Required precision, wire length and amount of electrical noise within the system are all considerations. There are also various levels of isolation i.e. some analog I/Os have a locally generated power supply which may or may not be isolated from general logic power or may use a separately provided supply;
Similarly, the digital signaling portion may or may not be isolated from the control bus or back-plane. Obviously, remote I/O modules communicating by Ethernet or a fiber-optic based network are isolated on the digital side and may be isolated if operating from isolated supplies.
With respect to ground referencing, in some sophisticated systems there may be separate analog and digital ground systems where the analog ground may simply be a branch of the equipotential ground bond circuit which has independent paths from other grounded items but may in some cases have EMI isolation in line. One thing to note is that logic supplies must be grounded otherwise single sided branch circuit protection is non-operative. Worse, a single fault such as insulation leakage, capacitive coupling or induction can cause the power circuit to be biased to a substantial/hazardous voltage; options include powering off of the ground bonded general logic supply or using a double isolated supply. Where some amount of leakage or induction is possible, a soft ground, e.g. grounding via a high resistance shunt is sometimes the Rx.
If one looks at the various safety standards, one can see that a conforming ground system is allowed to have a substantial impressed voltage (vis criteria for ground bond testing) so single-sided voltage mode analog signaling is only suitable for rough work. Current mode signaling is, in principle, immune to ground noise; however, a lot of current mode inputs, e.g. 4-20 mA, are actually a voltage mode input with a parallel resistor and many current mode I/O are not immune to high frequency EMI. I used the term single-ended rather than single and differential because wiring differential I/O with a ground reference or using the ground plane in circuit renders it not differential.
For high precision analog signaling - probably anything beyond 6 bit precision at <=10 V - differential signaling or a lot of statistical averaging should be used. Quite a few analog inputs either use or provide the option of averaging measurements over several power line cycles which helps to eliminate many of the EMI disturbances communicated from the power lines and line connected equipment which reduces update speed to 83 or 100 millisecs and can still be 'fooled' by unipolar disturbances (e.g. triac based speed controller); this is a common trap for the unwary who either disable PLC integration or mismatch 50 and 60 Hz equipment still expect spec sheet precision ... not! Differential signaling over twisted pairs or shielded twisted pairs with one and only one ground reference, preferably center tap, is the simplest and most reliable means of achieving high precision - and many analog I/O boast 12, 16, 20 or even 22 bit digital resolution.

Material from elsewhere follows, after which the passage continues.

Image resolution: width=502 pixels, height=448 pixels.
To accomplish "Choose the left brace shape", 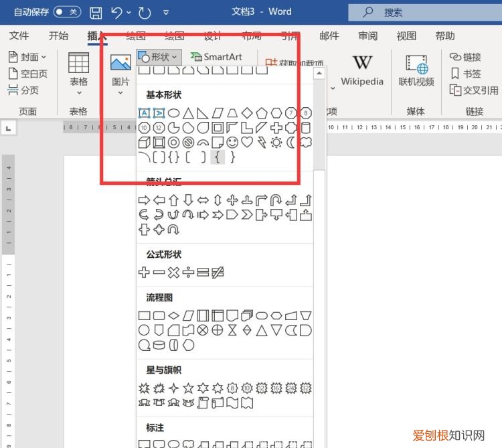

STP is perhaps the only means of achieving high speed high precision analog communication. In industrial applications 75 ohm coaxial connections fare poorly without an in-line isolation transformer: it is not uncommon to find melted solder on shield connections (which is one reason to be glad that industrial cameras now use digital networks to transmit images). For reference, 12 bit precision implies >78 dB SNR, 16 bit --> >102 dB, 20 bit --> 126 dB (in broadcast audio we used to target 72 dB for AM, 90 dB for FM). Still, one finds the naive claiming to use 12 bit precision with a single ended analog signal in an industrial machine ... dream on!
Thermocouples are a special case, first because they deal in mV signals so that even the type of connectors used (to be safe, always spec low-noise connectors) and kinks in the wire can make a difference. Grounded thermocouples are usually connected to a metal jacket at or near the wire bond. Obviously, since the signal represents the thermal gradient over the entire circuit, using a single ended receiver and/or a common ground bus can be problematic. Given the extremely low circuit impedance, electrical interference is a somewhat different issue: the more common problem is that a grounded thermocouple is biased beyond the common mode voltage of the input - a generic problem for any differential / isolated analog signal (preferably leave some headroom for common mode disturbance e.g. 10 V sender --> 12 V receiver).
In the modern era, most of the problems can be chased away by using remote I/O and/or analog senders which communicate on a self-isolating digital network, especially with options like internal isolation in the remote module, and placing analog I/O modules as close to point of use as possible.
PS: in industrial control systems, don't trust 16 bit or higher analog I/O that isn't isolated (you'll never find a manufacturer that even specs a PSRR or CMRR).